My friend who owns a mortuary has a saying he repeats when anyone says "Good to see you." to which he replies, "It is always better to be seen than viewed."
My friend who owns a mortuary has a saying he repeats when anyone says "Good to see you." to which he replies, "It is always better to be seen than viewed."
J. Mike Milliorn, Santo Texas
Diagnosed Jan. 2011
at the Cleveland Clinic
LOL, that's a good one, Mike!
LMAO, too. Gallows humor sort of, huh? You have to have an incurable disease (or own a funeral home) to fully appreciate the not-so-subtle nuances of the joke.
J. Mike Milliorn, Santo Texas
Diagnosed Jan. 2011
at the Cleveland Clinic
seen vs. viewed.... Yeah, that's not bad...
I don't why I thought of this, but how many times has someone said to you "you'll be fine, I know you will, you'll be better in no time"? Uh, yeah, sure, whatever.... I know they are just trying to be nice, but I sure get tired of hearing it. Someday, probably when I'm on some extra steroids and in one of those moods, I'm just going to say "no, I won't get any better, actually, it will get worse and, eventually, if the disease doesn't kill me, then the treatment will"......
Thanks Sangye, I know things have been very difficult for you of late and even though I haven't written about it you are in my thoughts and prayers. You are someone who gives so much here in spite of your own difficulties, you are truely deeply inspiring. I know what it costs you some days to even show up - Bill Gates couldn't afford you. Thank you.
I'm not going to rant anymore for now. I am feeling better after seeing my Jungian Analyst today. (and getting a tooth pulled today at the dentist. They give me drugs which are just now taking effect. The sore tooth wasn't helping when I made my self-pity manifesto this morning. The pulling went well actually. I have a fantastic dentist and his team. We all know how much difference the right practioner makes)
I talked to my Analyst about my post this morning and the effects of pred and the effects of pred reduction after long term use.
He pointed out that some of the 'rage' sometimes needs to be said and reminded me that I could appologize for anything in excess of appropriate. I still want to deal with things as my best self. With pred I am sometimes not my best self (I cannot use the proper adjectives in polite company) Part of me is thankful for the opportunity to have such a worthy opponent and thankful to learn some humility I might otherwise have missed.

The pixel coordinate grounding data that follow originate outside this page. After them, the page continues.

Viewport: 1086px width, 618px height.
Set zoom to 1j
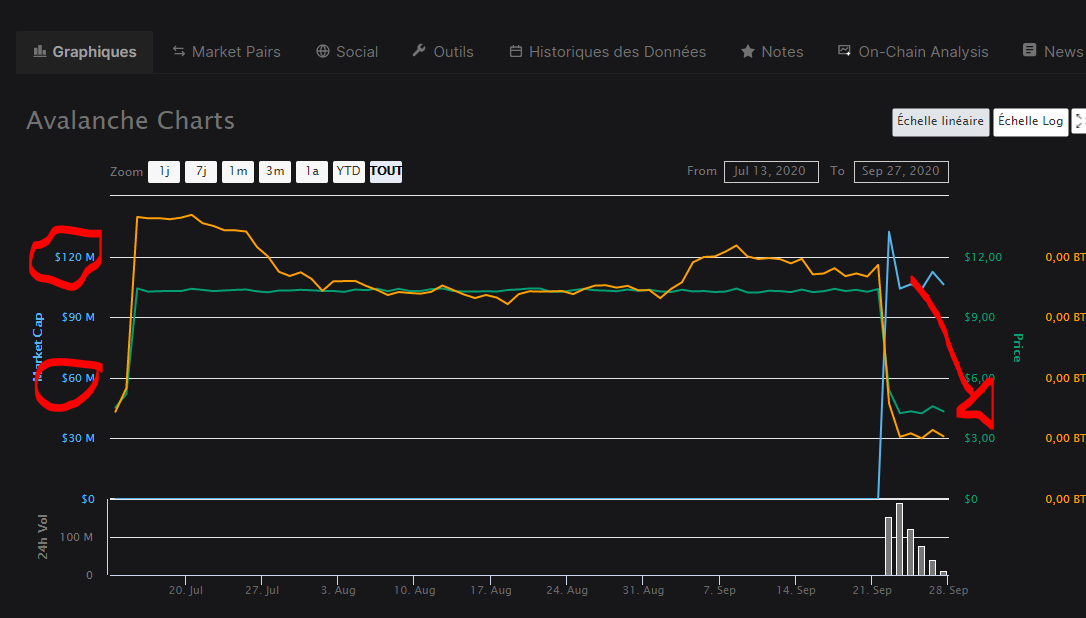(x=164, y=171)
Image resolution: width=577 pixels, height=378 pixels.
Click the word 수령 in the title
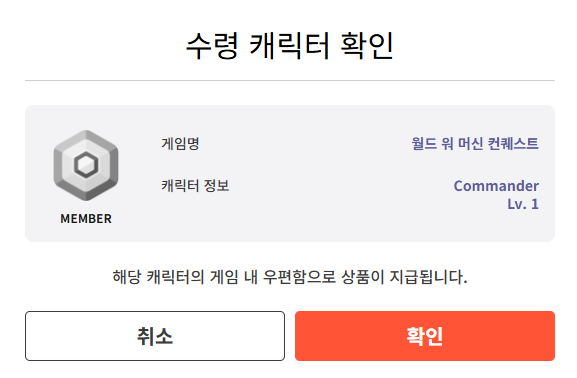[212, 46]
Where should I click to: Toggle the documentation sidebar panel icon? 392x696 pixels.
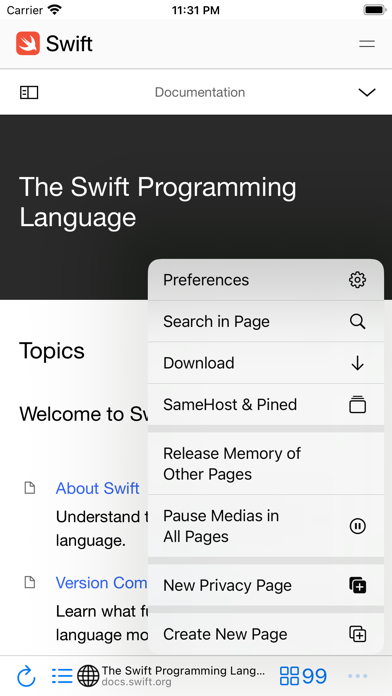pyautogui.click(x=29, y=92)
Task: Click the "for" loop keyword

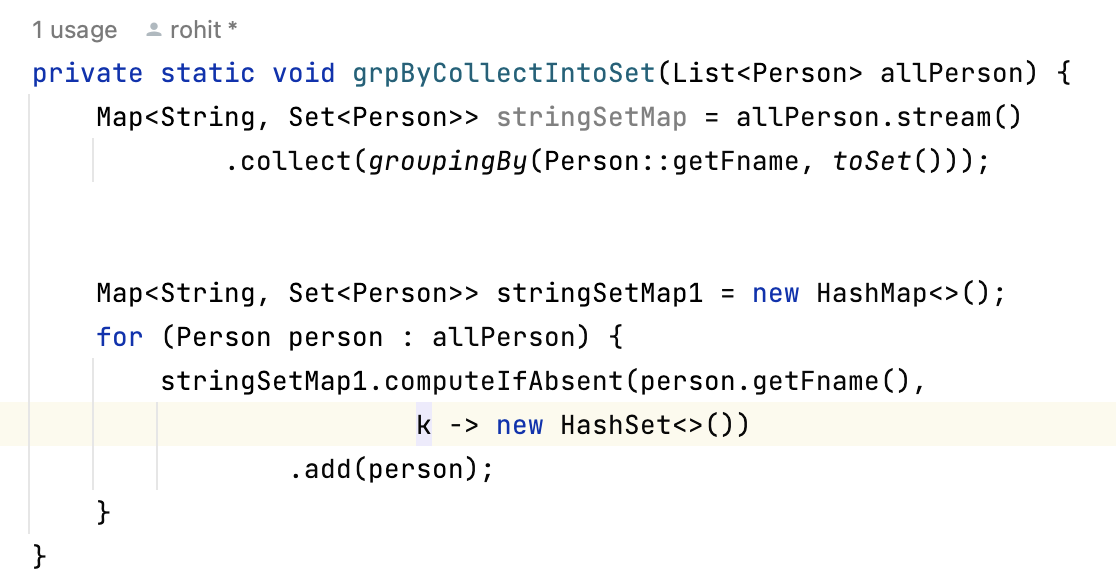Action: click(x=120, y=338)
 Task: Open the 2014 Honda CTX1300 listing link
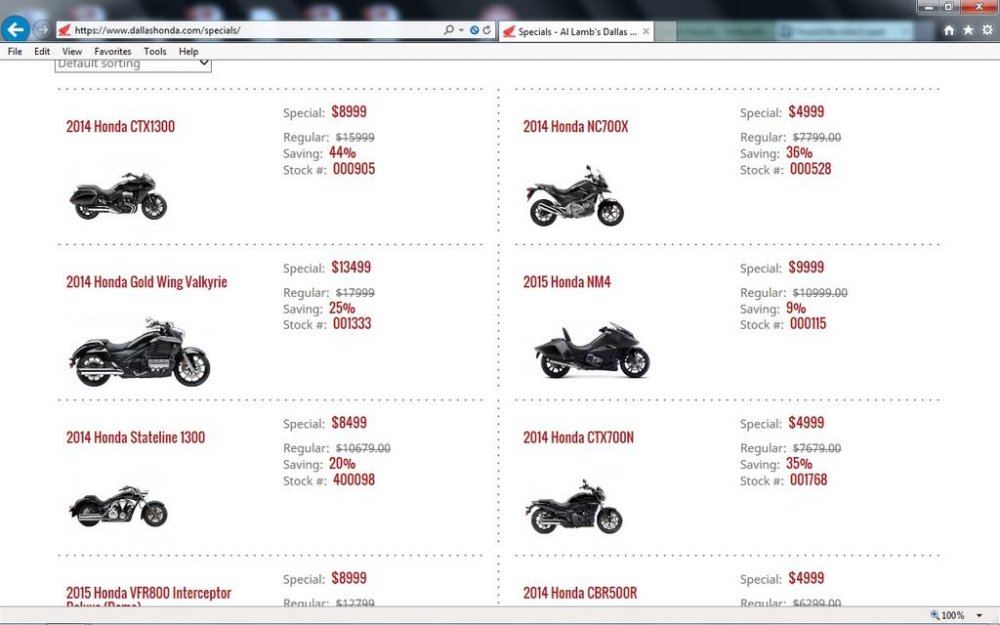(x=120, y=127)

I know its been said here before but the right kind of therapist type person to talk to can really be helpful. It surprises me almost every time. Seriously. I go there sometimes thinking "I'm going to quit going. I'll have to tell the poor fellow that this is my last visit." And then I have this awesome session where I feel like I gain so much, so , a stay of execution happens.
The irony is that my insurance, which denied me life saving treatment as I went through their entire appeals process - three levels , including a phone conference (while extremely sick) -- pays for my Analyst. No problem. Talk about ME being crazy.

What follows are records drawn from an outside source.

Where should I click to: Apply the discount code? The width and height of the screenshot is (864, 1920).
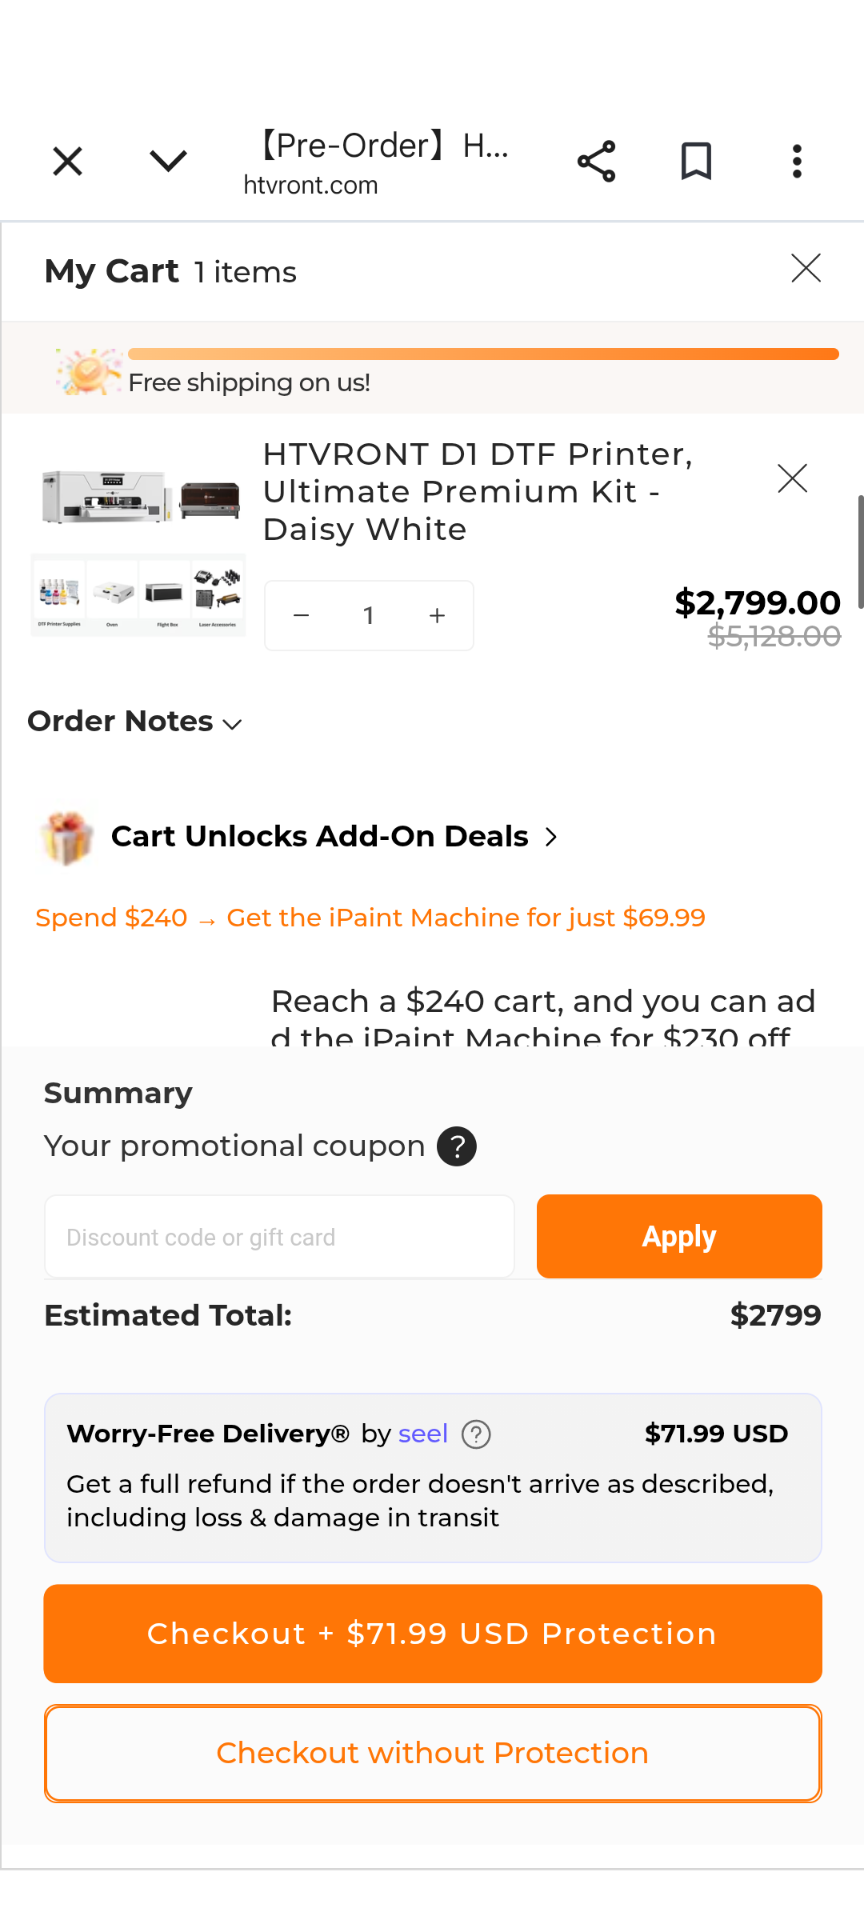[679, 1237]
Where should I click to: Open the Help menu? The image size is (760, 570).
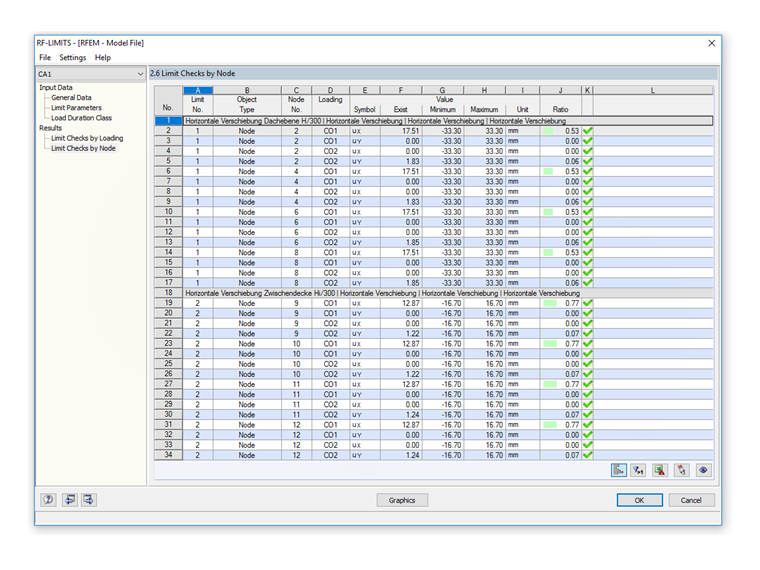point(103,57)
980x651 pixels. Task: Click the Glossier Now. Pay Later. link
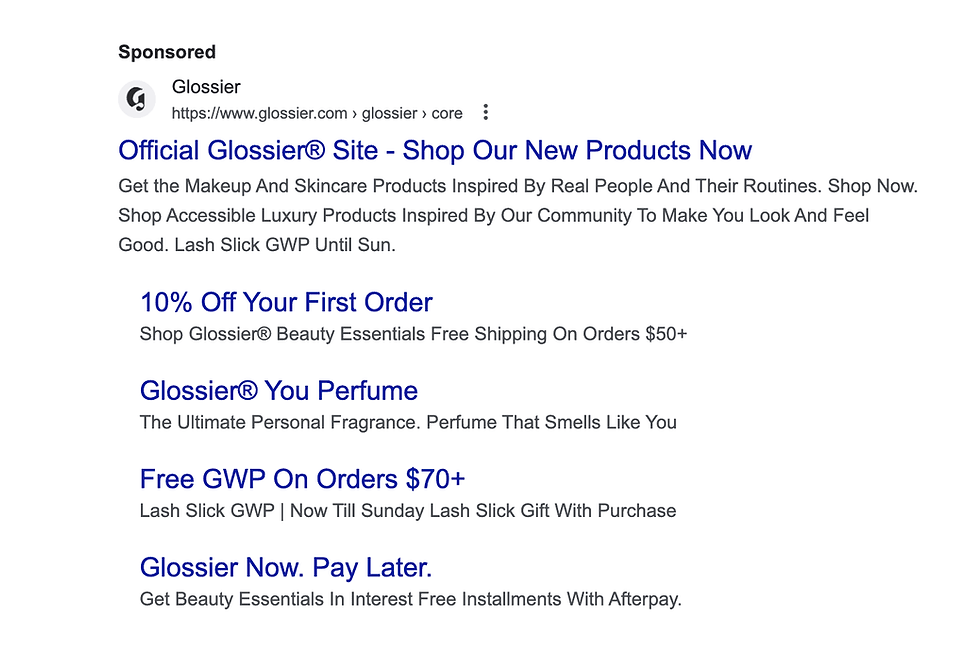286,568
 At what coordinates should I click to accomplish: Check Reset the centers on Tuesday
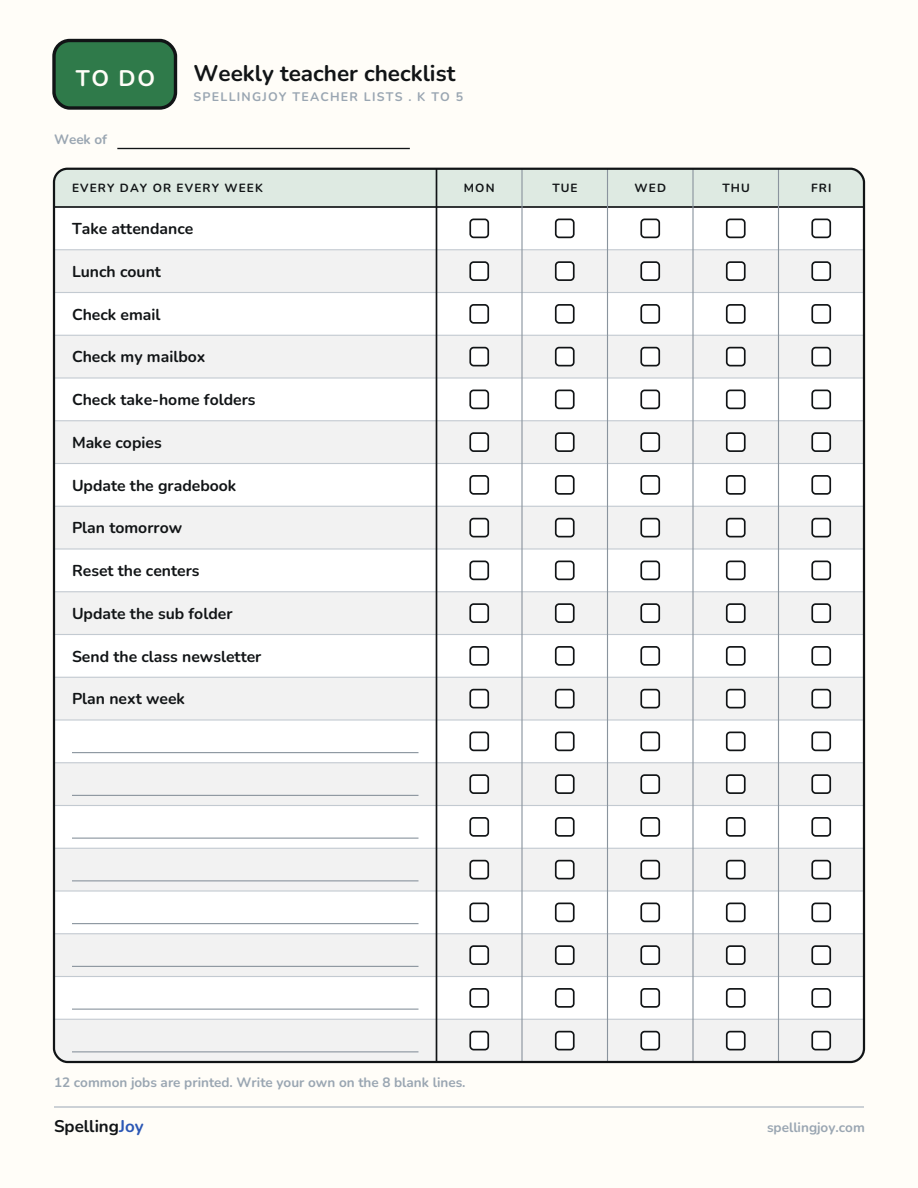564,571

Thanks for the hugs Sangye. Right back at ya. I hope I get to meet you in person some day. Take a deep breath if you see me, cause I'm going squeeze ya hard.
I hope to meet many of you here. I don't post a lot but I follow your stories. I feel what you are going through and I want you all to get better. I am humbled by the high quality of character I find here and I feel blessed. I went seventeen years without meeting or talking to another person with WG. Then the internet was invented. And now I am not alone any more.
I think it is like Tommy Lasorda said: " I found out that it’s not good to talk about my troubles. Eighty percent of the people who hear them don’t care and the other twenty percent are glad you’re having trouble." Tommy LaSorda, LA Dodgers manager
Thanks drz, I love a good joke and that is a really great one.
J. Mike Milliorn, Santo Texas
Diagnosed Jan. 2011
at the Cleveland Clinic
I have heard this many times that it is nice to see you. I understand what they mean since i feel fortunate to be walking around this year. My usual response is "Its good to be seen" along with some comment about being happy to be here. Or being seen is better than the alternative.